Bild: Milorad Dodik, der „Führer der Serben“ gilt als Anti-Reformer und dr…
Sarajevo taz | Deutschland und die USA wollen dem geschundenen Land Bosnien
und Herzegowina offenbar wieder eine neue Perspektive geben. Die Presse in
Sarajevo ist erstaunt. „Merkel und Biden lösen Balkanfrage“ titelte die
größte Zeitung des Landes Dnevni Avaz unlängst. Die Zeitung bezog sich auf
ein Statement nach einer Videokonferenz zwischen Merkel und Biden, bei dem
Bosnien und Herzegowina als Punkt einer zukünftigen Zusammenarbeit
ausdrücklich genannt wird.
Kernpunkt dieser Zusammenarbeit wird die Neubestellung eines Hohen
Repräsentanten der internationalen Gemeinschaft sein. Dass der über zehn
Jahre wirkende österreichische Diplomat Valentin Inzko durch [1][den
deutschen Außenpolitiker Christian Schmidt (CSU)] im Frühjahr abgelöst
werden soll, signalisiert, dass der Hohe Repräsentant wieder mehr Macht
erhalten soll. Dies bestätigte auch die im Auswärtigen Amt für Südosteuropa
zuständige Diplomatin Susanne Schütz in einem Interview mit dem News-Portal
politicki.ba.
Der neue Hohe Repräsentant soll nach dem Willen Berlins in das politische
Geschehen im Lande eingreifen und Akzente setzen können. Ein Mittel dafür
sind die „Bonn Powers“, die es ihm erlauben, Politiker, die dem Geist des
Vertrages von Dayton zuwider handeln, abzusetzen. Zum Beispiel könnte er
dann sofort gegen jene vorgehen, die Kriegsverbrechen legitimieren und
Kriegsverbrecher verherrlichen.
Berlin und Washington wollen Bosnien und Herzegowina als Staat wieder
funktionsfähig machen. Der neue Hohe Repräsentant wird also anders als
Inzko, der kaum Rückendeckung hatte, von nun an von der internationalen
Gemeinschaft massiv unterstützt werden, um wesentliche Reformen
durchzusetzen. Damit sollen die Fehler der vergangenen 15 Jahre korrigiert
werden.
## Probleme selbst lösen
Damals herrschte in Europa die Einschätzung vor, die Bosnier aller
Volksgruppen sollten ihre Probleme selbst lösen. Mit dieser
„Ownership-Theorie“ unterschätzte man jedoch, dass die Nationalisten vor
allem auf seiten der Kroaten und Serben die Gelegenheit nutzten könnten,
den Gesamtstaat zu schwächen und fast diktatorisch geführte eigene
Herrschaftsgebiete aufzubauen.
Mehrmals drohte der „Führer“ der Serben, Milorad Dodik, mit der Abspaltung
der von ihm beherrschten serbischen Teilrepublik vom Gesamtstaat Bosnien
und Herzegowina. Auch der kroatische Nationalistenführer Dragan Covic
forderte einen eigenen Teilstaat und verhinderte systematisch diie für eine
EU-Integration notwendigen Reformen.
Die Anti-Reform-Politik von Covic und Dodik führte nicht nur zur Blockade
des Gesamtstaates, sondern auch zu Frustration in der Bevölkerung.

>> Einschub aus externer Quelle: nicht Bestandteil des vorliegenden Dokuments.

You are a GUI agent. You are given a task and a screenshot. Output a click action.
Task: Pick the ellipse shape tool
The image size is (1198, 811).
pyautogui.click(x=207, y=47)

Hunderttausende junge Leute verließen in den vergangenen Jahren das Land,
weil sie [2][keine Perspektive] für sich und ihre Familien sehen.
Der noch amtierende Hohe Repräsentant Valentin Inzko ist über die neue
Entwicklung sehr erfreut. „Die Ownership-Politik ist krachend gescheitert“,
erklärte er gegenüber der taz. In einem Interview mit dem Fernsehsender N1
beschrieb der ehemalige Hohe Repräsentant Christian Schwarz-Schilling
(2006-7) am Mittwochabend die Konturen der neuen Politik. Diese soll darin
bestehen, das von den Nationalisten unterwanderte Rechtssystem gründlich zu
reformieren, den Gesamtstaat und gleichzeitig die Gemeinden zu stärken
sowie den Einfluss der kleptokratischen Nationalisten zu beschränken.
## Gemeinsames Handeln
Befürchtungen vieler bosnischer, aber auch amerikanischer Analysten,
Deutschland wolle mit seinem Vorstoß eine neue amerikanische Politik
blockieren und einen Kompromiss mit Russland suchen, widersprachen sowohl
Inzko als auch Schwarz-Schilling energisch.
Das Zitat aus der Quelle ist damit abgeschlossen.